Question

A ball $A$ is projected from $O$ with an initial velocity $v_0=7m{s}^{-1}$ in a direction $37°$ above the horizontal. Another ball $B$, $3m$ from $O$ on a line $37°$ above the horizontal is released from rest at the instant $A$ starts, as shown in figure.

[Take $\sin 37°=\frac{3}{7};\cos 37°=\frac{4}{5};g=9.8m{s}^{-2}$]

Based on above information, answer the following question:

After how much time from the instant of projection of A, the two balls collide?

• A. $1/7s$
• B. $3/7s$
• C. $2/5s$
• D. $9/7s$

Answer 1

The correct option is B

$3/7s$

Step 1: Given data

The initial velocity of ball $A$, $v_0=7m{s}^{-1}$

Therefore, the vertical component of the initial velocity of ball $A$, $v_y=7\sin 37°m{s}^{-1}$

The angle of projection, $\theta =37°$

The distance of the ball $B$ from the origin is$3m$.

As the ball $B$ is dropped initially, its initial velocity is $u_B=0m{s}^{-1}$

(Note: The downward direction is considered a negative direction here.)

Step 2: Calculate the perpendicular distance of the ball $\mathit{B}$ from the ground

In the right-angled triangle $BOC$, using the formula $\mathit{s}\mathit{i}\mathit{n}\mathbf{}\mathit{\theta }\mathbf{=}\frac{\mathbf{P}\mathbf{e}\mathbf{r}\mathbf{p}\mathbf{e}\mathbf{n}\mathbf{d}\mathbf{i}\mathbf{c}\mathbf{u}\mathbf{l}\mathbf{a}\mathbf{r}}{\mathbf{H}\mathbf{y}\mathbf{p}\mathbf{o}\mathbf{t}\mathbf{e}\mathbf{n}\mathbf{u}\mathbf{s}\mathbf{e}}$.

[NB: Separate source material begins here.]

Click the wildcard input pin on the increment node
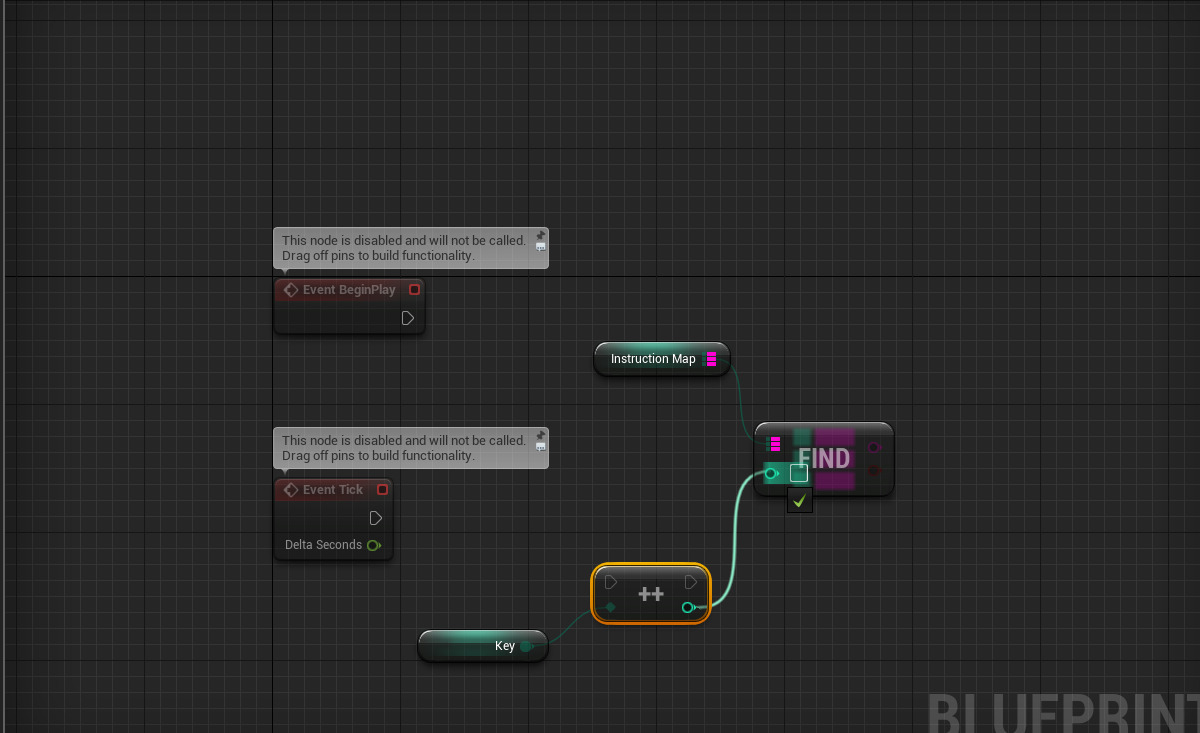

$$\begin{gathered} \Rightarrow \sin 37°=\frac{BC}{OB} \\ \Rightarrow \frac{3}{7}=\frac{BC}{OB} \\ \Rightarrow BC=3\times \frac{3}{7} \\ \Rightarrow BC=\frac{9}{7} \end{gathered}$$

Step 3: Calculate the distance traveled by both the balls till the time of the collision

Let A and B collide after time $t$.

Using the third equation of motion under the gravity ${\mathit{s}}_{\mathbf{y}}\mathbf{=}{\mathit{u}}_{\mathbf{y}}\mathit{t}\mathbf{-}\frac{\mathbf{1}}{\mathbf{2}}{\mathit{g}}_{\mathbf{y}}{\mathit{t}}^{\mathbf{2}}$ we get,

For ball A:

$$\begin{gathered} \Rightarrow s_A=7\sin 37°\times t-\frac{1}{2}g{t}^2 \\ \Rightarrow s_A=7\times \frac{3}{7}\times t-\frac{1}{2}g{t}^2 \\ \Rightarrow s_A=3t-\frac{g{t}^2}{2} \end{gathered}$$

For ball B:

$$\begin{gathered} \Rightarrow s_B=0\left(t\right)+\frac{1}{2}(-g)t^2 \\ \Rightarrow s_B=-\frac{g{t}^2}{2} \end{gathered}$$

Step 4: Calculate the time of the collision

As the distance of the two balls will be the same from the ground at the time of collision, we get: $\mathit{B}\mathit{C}\mathbf{=}{\mathit{s}}_{\mathbf{A}}\mathbf{-}{\mathit{s}}_{\mathbf{B}}$

$$\begin{gathered} \Rightarrow \frac{9}{7}=3t-\frac{g{t}^2}{2}-\left(-\frac{g{t}^2}{2}\right) \\ \Rightarrow \frac{9}{7}=3t-\frac{g{t}^2}{2}+\frac{g{t}^2}{2} \\ \Rightarrow \frac{9}{7}=3t \\ \Rightarrow t=\frac{3}{7}s \end{gathered}$$

Hence, option B is the correct option.